Saved entries:
━━━━━━
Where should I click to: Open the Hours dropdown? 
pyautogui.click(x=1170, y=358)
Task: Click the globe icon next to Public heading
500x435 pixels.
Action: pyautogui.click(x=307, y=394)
━━━━━━
▶ _EXERCISE DETAILS_
The answer should be an exact copy of the lines from the one containing "Task: Click the" through the last line of the entries, both included.

▶ _SOLUTION TO THE PROBLEM_
Task: Click the globe icon next to Public heading
500x435 pixels.
Action: pyautogui.click(x=307, y=394)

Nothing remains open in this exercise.